[Your goal]: Copy every entry below word for word, leaving out the pictures.

** START Input rows **

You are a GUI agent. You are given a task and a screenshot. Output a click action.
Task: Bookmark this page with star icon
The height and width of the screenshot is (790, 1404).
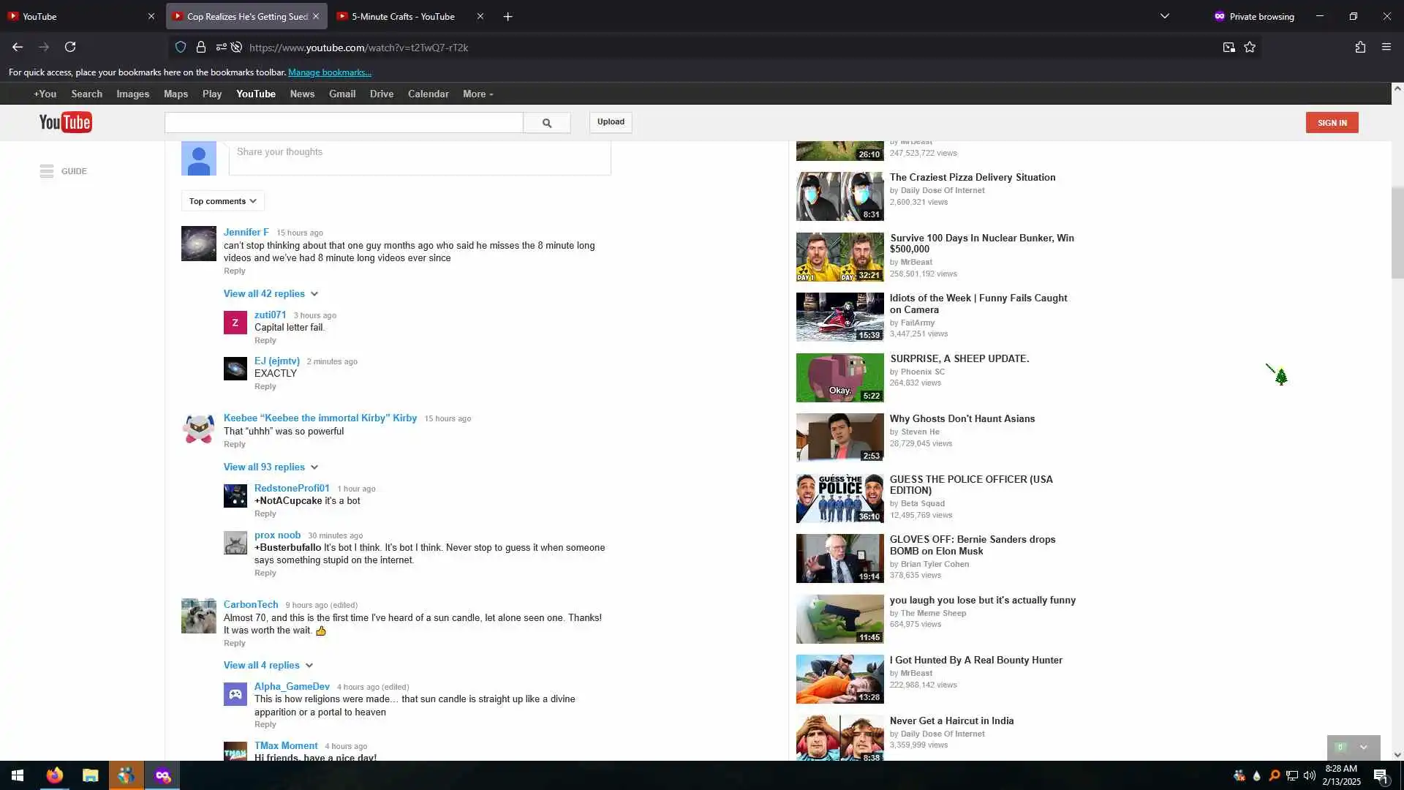[1250, 47]
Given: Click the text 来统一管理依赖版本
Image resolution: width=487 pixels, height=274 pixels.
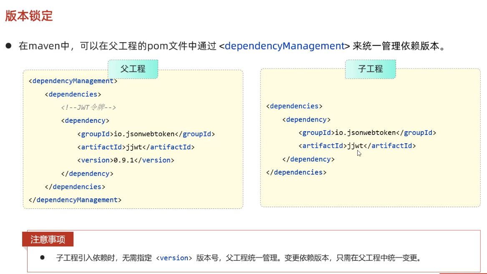Looking at the screenshot, I should point(399,46).
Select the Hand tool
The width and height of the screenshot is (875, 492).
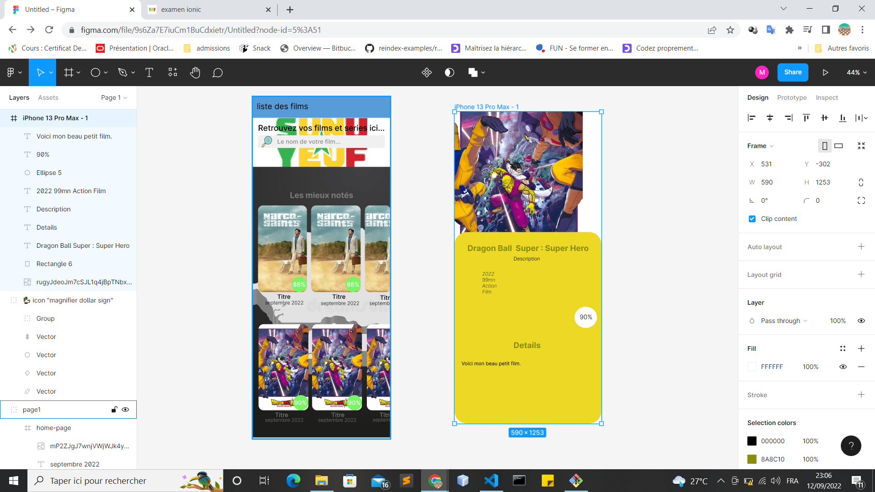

** END Input rows **

[Reply]:
You are a GUI agent. You are given a task and a screenshot. Output a click action.
Task: Bookmark this page with star icon
The height and width of the screenshot is (790, 1404).
[1250, 47]
Given: Click the text 来统一管理依赖版本
Image resolution: width=487 pixels, height=274 pixels.
Looking at the screenshot, I should point(399,46).
Select the Hand tool
The width and height of the screenshot is (875, 492).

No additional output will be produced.